**PASSAGE FOR REVIEW:**
[Start of section]

Now the country has faced a choice between state bankruptcy or budget cuts that amount to reducing Latvia, with no prior planning or warning, to a minarchy where the state can barely maintain such services as police, national defense, and the courts. By 2012, education, medical care and personal security will largely be services available commercially, not as a result of spending tax revenues. Personal incomes will not increase sufficiently for most Latvians to be able to afford these services on a pay-per-use basis and still pay taxes that will be largely spent to repay the national debt, offering taxpayers practically zero return on taxation.

Another way to express this odd-sounding concept is efficient and effective governance. By joining the EU, Latvian citizens have a de facto choice of governance — that is, they can move to countries that offer a better return on taxation, but less political representation (no or limited voting rights). In Sweden, a Latvian paying taxes only slightly higher than those proposed for 2010 by the Latvian government (with a soon to be zero return), obtains a return in the form of tax-supported (there ain’t no such thing as a free anything) education, reasonably efficient tax-supported police, tax-supported medical care and better, less corrupt or simply less dumb-ass public administration.

[End of section]

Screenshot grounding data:
[Start of section]

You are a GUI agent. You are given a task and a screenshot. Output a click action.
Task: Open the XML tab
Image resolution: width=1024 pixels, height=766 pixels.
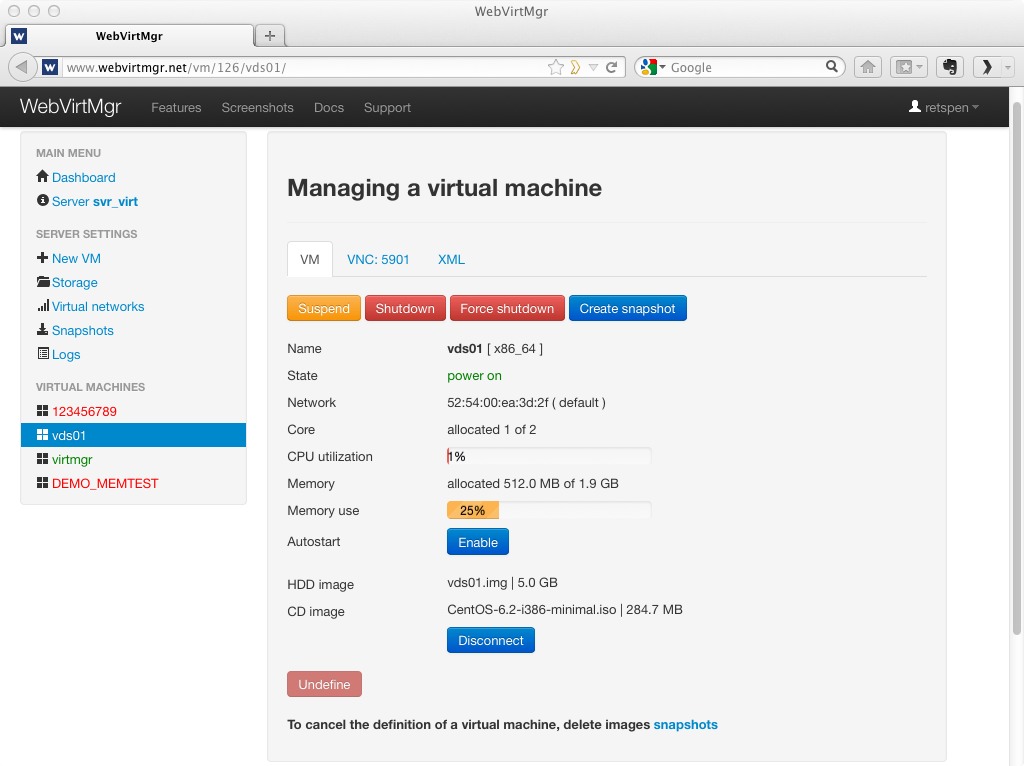pyautogui.click(x=451, y=259)
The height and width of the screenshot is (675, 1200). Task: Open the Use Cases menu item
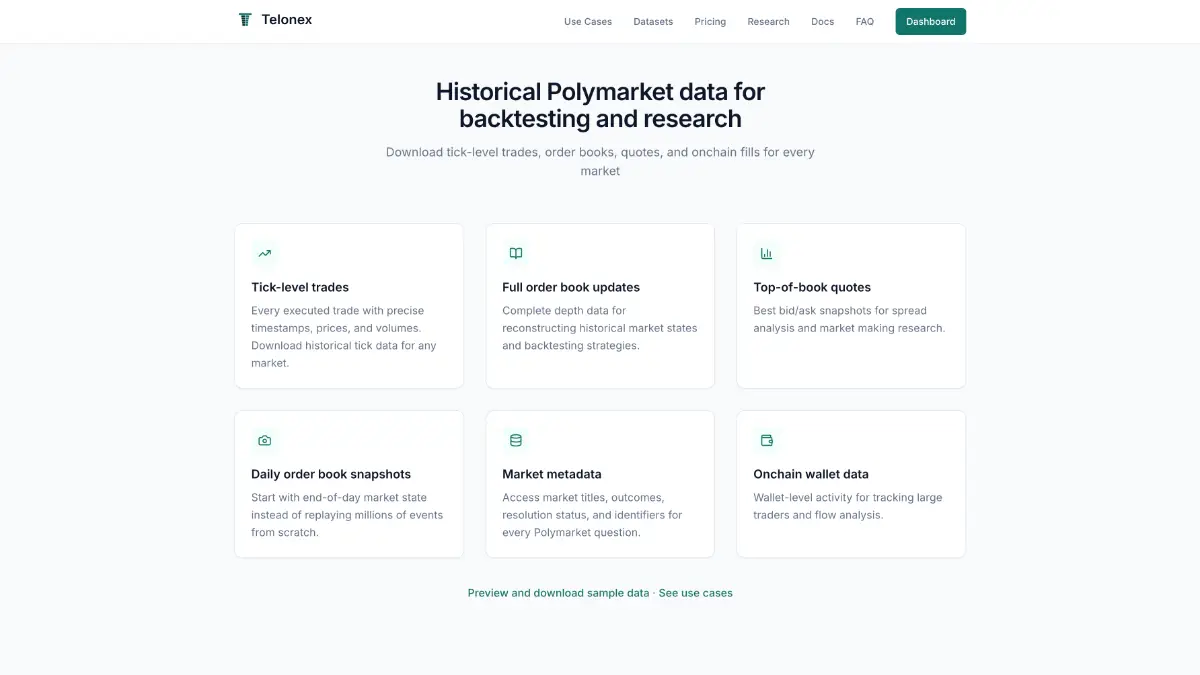click(x=588, y=21)
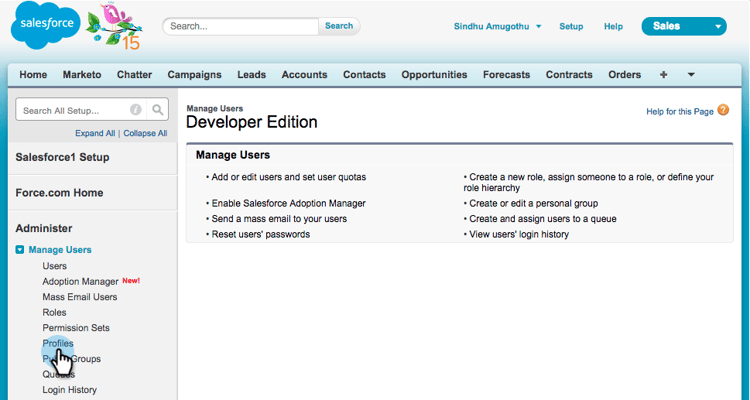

[End of section]

**TASKS FOR THIS EXERCISE:**
1. Answer these questions using the passage on Latvia's budget crisis:
(a) Which services does the passage say the state can barely maintain in a minarchy?
(b) By 2012, which services will largely be available commercially?
(c) What do the countries offering Latvians a better return on taxation provide less of?
2. Repeat the passage on Latvia's budget crisis between "Now the country" and "return on taxation.", inclusive.
3. Go on with the passage on Latvia's budget crisis, starting right after its final sentence.

**ANSWERS IN ORDER:**
1.
(a) Police, national defense, and the courts.
(b) Education, medical care and personal security.
(c) Political representation (no or limited voting rights).

2.
Now the country has faced a choice between state bankruptcy or budget cuts that amount to reducing Latvia, with no prior planning or warning, to a minarchy where the state can barely maintain such services as police, national defense, and the courts. By 2012, education, medical care and personal security will largely be services available commercially, not as a result of spending tax revenues. Personal incomes will not increase sufficiently for most Latvians to be able to afford these services on a pay-per-use basis and still pay taxes that will be largely spent to repay the national debt, offering taxpayers practically zero return on taxation.

3.
So what do I see happening? Tens of thousands of Latvians are going to choose places to live with better governance and, probably, better jobs, wages and “general attitude” (a factor often cited by Latvian emigrants to other European countries, mainly Ireland or the UK, who have already realized that the monetary gains of emigration aren’t spectacular). Those tens of thousands, perhaps as much as another 100,000 or more, on top of those already living abroad, will drain the labor force of much of its best and brightest workers and potential managers.

When the rest of Europe recovers, Latvia will lack the skilled labor needed to meet export orders from Europe because those who could fill them will already be out there in Europe. The Latvian state has shattered, permanently, any trust or reliance it had among its citizens. This was accomplished by almost two decades of half-assed misgovernance, corruption, idiocy, provincialism, nothing-specialism and pedal-to-the-metalism. It is valid observation, for many Latvians, both the young, who do not want to waste the life ahead for them, and the old, who don’t rationally see any change in their lifetimes, that if they (those running the country) haven’t gotten it by now (almost 20 years), they probably won’t.

So what will we see? A lost decade of third-world-lite economic stagnation, an aging population with a dwindling tax-base to support them, an elite living off of its sleazewealth until even that runs out (but hey, we’re OK now, Jack) and their foreign educated children refuse to come back to the backwater their parents created. The best and the brightest of the Latvian nation — look for them in Dublin, London, Stockholm, Munich, Sydney, San Francisco — and, if they live in Europe, as most will, dipping into Latvia for relatively cheap home visits on a low-cost airline. The lat, by 2018, will still be the national currency, but hey, it’s preferable to pay in euro.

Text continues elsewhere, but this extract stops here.